### Aim
Copy each item below onto its own line, reproducing every character unchanged.

### Task inputs
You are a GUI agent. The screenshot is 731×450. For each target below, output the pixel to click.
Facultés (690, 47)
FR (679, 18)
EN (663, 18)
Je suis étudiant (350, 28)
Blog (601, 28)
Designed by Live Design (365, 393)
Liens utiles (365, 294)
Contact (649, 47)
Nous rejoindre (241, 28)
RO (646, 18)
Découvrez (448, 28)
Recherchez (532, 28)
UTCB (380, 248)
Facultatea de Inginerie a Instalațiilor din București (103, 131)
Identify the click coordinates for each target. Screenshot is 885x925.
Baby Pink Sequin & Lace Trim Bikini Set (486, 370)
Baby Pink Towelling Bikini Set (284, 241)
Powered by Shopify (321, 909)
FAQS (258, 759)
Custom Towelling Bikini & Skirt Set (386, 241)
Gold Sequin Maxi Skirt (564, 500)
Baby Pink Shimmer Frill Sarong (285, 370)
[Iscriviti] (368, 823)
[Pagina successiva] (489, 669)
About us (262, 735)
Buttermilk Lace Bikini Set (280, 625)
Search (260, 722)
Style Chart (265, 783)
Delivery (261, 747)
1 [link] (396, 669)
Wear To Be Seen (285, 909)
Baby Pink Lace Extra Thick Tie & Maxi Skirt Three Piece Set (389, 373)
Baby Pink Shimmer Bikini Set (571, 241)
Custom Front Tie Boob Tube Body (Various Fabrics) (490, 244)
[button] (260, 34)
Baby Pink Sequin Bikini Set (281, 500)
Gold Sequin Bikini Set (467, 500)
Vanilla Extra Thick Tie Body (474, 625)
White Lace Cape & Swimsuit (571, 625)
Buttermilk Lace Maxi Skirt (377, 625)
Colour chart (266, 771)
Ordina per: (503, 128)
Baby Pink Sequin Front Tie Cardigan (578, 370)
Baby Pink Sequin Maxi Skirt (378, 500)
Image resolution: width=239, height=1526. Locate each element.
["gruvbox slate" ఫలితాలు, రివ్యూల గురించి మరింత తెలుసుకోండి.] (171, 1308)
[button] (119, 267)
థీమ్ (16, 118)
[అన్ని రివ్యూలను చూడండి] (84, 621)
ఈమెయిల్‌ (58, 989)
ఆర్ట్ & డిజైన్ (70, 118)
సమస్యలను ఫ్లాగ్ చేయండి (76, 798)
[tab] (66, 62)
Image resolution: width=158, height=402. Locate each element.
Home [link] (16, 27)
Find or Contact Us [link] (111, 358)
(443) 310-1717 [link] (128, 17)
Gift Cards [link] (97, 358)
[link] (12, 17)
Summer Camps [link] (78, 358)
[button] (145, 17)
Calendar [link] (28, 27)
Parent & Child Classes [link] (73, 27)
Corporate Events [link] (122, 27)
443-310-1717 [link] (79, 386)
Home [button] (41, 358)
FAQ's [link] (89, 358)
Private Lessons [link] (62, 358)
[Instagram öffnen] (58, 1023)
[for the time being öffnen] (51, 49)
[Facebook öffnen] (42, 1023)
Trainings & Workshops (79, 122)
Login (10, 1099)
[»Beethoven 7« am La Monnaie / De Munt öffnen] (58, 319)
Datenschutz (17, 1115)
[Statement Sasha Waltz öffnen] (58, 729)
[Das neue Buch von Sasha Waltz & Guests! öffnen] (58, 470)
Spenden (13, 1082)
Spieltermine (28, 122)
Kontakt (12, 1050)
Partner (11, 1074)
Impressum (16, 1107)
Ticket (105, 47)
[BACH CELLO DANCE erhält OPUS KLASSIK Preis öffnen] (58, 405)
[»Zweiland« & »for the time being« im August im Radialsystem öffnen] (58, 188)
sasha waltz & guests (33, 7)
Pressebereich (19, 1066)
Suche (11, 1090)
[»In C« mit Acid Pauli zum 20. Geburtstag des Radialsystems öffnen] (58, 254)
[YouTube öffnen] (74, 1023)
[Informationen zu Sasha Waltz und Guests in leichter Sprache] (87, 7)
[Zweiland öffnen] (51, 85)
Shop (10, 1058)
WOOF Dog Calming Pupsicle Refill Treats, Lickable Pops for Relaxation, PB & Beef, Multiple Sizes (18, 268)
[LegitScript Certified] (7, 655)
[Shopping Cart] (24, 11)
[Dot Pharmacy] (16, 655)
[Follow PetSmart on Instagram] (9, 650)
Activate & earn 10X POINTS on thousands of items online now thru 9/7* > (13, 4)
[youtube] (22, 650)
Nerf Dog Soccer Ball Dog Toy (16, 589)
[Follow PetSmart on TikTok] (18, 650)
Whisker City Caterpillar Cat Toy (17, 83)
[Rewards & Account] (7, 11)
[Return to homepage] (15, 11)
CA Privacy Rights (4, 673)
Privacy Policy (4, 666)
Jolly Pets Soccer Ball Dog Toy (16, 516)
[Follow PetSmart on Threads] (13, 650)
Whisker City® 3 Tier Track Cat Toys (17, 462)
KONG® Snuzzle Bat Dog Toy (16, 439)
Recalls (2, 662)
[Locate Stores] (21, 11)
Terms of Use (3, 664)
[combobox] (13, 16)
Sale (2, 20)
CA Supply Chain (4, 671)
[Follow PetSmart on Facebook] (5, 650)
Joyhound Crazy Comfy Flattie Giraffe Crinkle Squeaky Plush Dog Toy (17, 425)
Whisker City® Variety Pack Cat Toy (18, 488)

### Correct answer
You are a GUI agent. The screenshot is 731×450. For each target below, output the pixel to click.
Facultés (690, 47)
FR (679, 18)
EN (663, 18)
Je suis étudiant (350, 28)
Blog (601, 28)
Designed by Live Design (365, 393)
Liens utiles (365, 294)
Contact (649, 47)
Nous rejoindre (241, 28)
RO (646, 18)
Découvrez (448, 28)
Recherchez (532, 28)
UTCB (380, 248)
Facultatea de Inginerie a Instalațiilor din București (103, 131)
Identify the click coordinates for each target. Screenshot is 885x925.
Baby Pink Sequin & Lace Trim Bikini Set (486, 370)
Baby Pink Towelling Bikini Set (284, 241)
Powered by Shopify (321, 909)
FAQS (258, 759)
Custom Towelling Bikini & Skirt Set (386, 241)
Gold Sequin Maxi Skirt (564, 500)
Baby Pink Shimmer Frill Sarong (285, 370)
[Iscriviti] (368, 823)
[Pagina successiva] (489, 669)
About us (262, 735)
Buttermilk Lace Bikini Set (280, 625)
Search (260, 722)
Style Chart (265, 783)
Delivery (261, 747)
1 [link] (396, 669)
Wear To Be Seen (285, 909)
Baby Pink Lace Extra Thick Tie & Maxi Skirt Three Piece Set (389, 373)
Baby Pink Shimmer Bikini Set (571, 241)
Custom Front Tie Boob Tube Body (Various Fabrics) (490, 244)
[button] (260, 34)
Baby Pink Sequin Bikini Set (281, 500)
Gold Sequin Bikini Set (467, 500)
Vanilla Extra Thick Tie Body (474, 625)
White Lace Cape & Swimsuit (571, 625)
Buttermilk Lace Maxi Skirt (377, 625)
Colour chart (266, 771)
Ordina per: (503, 128)
Baby Pink Sequin Front Tie Cardigan (578, 370)
Baby Pink Sequin Maxi Skirt (378, 500)
Image resolution: width=239, height=1526. Locate each element.
["gruvbox slate" ఫలితాలు, రివ్యూల గురించి మరింత తెలుసుకోండి.] (171, 1308)
[button] (119, 267)
థీమ్ (16, 118)
[అన్ని రివ్యూలను చూడండి] (84, 621)
ఈమెయిల్‌ (58, 989)
ఆర్ట్ & డిజైన్ (70, 118)
సమస్యలను ఫ్లాగ్ చేయండి (76, 798)
[tab] (66, 62)
Image resolution: width=158, height=402. Locate each element.
Home [link] (16, 27)
Find or Contact Us [link] (111, 358)
(443) 310-1717 [link] (128, 17)
Gift Cards [link] (97, 358)
[link] (12, 17)
Summer Camps [link] (78, 358)
[button] (145, 17)
Calendar [link] (28, 27)
Parent & Child Classes [link] (73, 27)
Corporate Events [link] (122, 27)
443-310-1717 [link] (79, 386)
Home [button] (41, 358)
FAQ's [link] (89, 358)
Private Lessons [link] (62, 358)
[Instagram öffnen] (58, 1023)
[for the time being öffnen] (51, 49)
[Facebook öffnen] (42, 1023)
Trainings & Workshops (79, 122)
Login (10, 1099)
[»Beethoven 7« am La Monnaie / De Munt öffnen] (58, 319)
Datenschutz (17, 1115)
[Statement Sasha Waltz öffnen] (58, 729)
[Das neue Buch von Sasha Waltz & Guests! öffnen] (58, 470)
Spenden (13, 1082)
Spieltermine (28, 122)
Kontakt (12, 1050)
Partner (11, 1074)
Impressum (16, 1107)
Ticket (105, 47)
[BACH CELLO DANCE erhält OPUS KLASSIK Preis öffnen] (58, 405)
[»Zweiland« & »for the time being« im August im Radialsystem öffnen] (58, 188)
sasha waltz & guests (33, 7)
Pressebereich (19, 1066)
Suche (11, 1090)
[»In C« mit Acid Pauli zum 20. Geburtstag des Radialsystems öffnen] (58, 254)
[YouTube öffnen] (74, 1023)
[Informationen zu Sasha Waltz und Guests in leichter Sprache] (87, 7)
[Zweiland öffnen] (51, 85)
Shop (10, 1058)
WOOF Dog Calming Pupsicle Refill Treats, Lickable Pops for Relaxation, PB & Beef, Multiple Sizes (18, 268)
[LegitScript Certified] (7, 655)
[Shopping Cart] (24, 11)
[Dot Pharmacy] (16, 655)
[Follow PetSmart on Instagram] (9, 650)
Activate & earn 10X POINTS on thousands of items online now thru 9/7* > (13, 4)
[youtube] (22, 650)
Nerf Dog Soccer Ball Dog Toy (16, 589)
[Follow PetSmart on TikTok] (18, 650)
Whisker City Caterpillar Cat Toy (17, 83)
[Rewards & Account] (7, 11)
[Return to homepage] (15, 11)
CA Privacy Rights (4, 673)
Privacy Policy (4, 666)
Jolly Pets Soccer Ball Dog Toy (16, 516)
[Follow PetSmart on Threads] (13, 650)
Whisker City® 3 Tier Track Cat Toys (17, 462)
KONG® Snuzzle Bat Dog Toy (16, 439)
Recalls (2, 662)
[Locate Stores] (21, 11)
Terms of Use (3, 664)
[combobox] (13, 16)
Sale (2, 20)
CA Supply Chain (4, 671)
[Follow PetSmart on Facebook] (5, 650)
Joyhound Crazy Comfy Flattie Giraffe Crinkle Squeaky Plush Dog Toy (17, 425)
Whisker City® Variety Pack Cat Toy (18, 488)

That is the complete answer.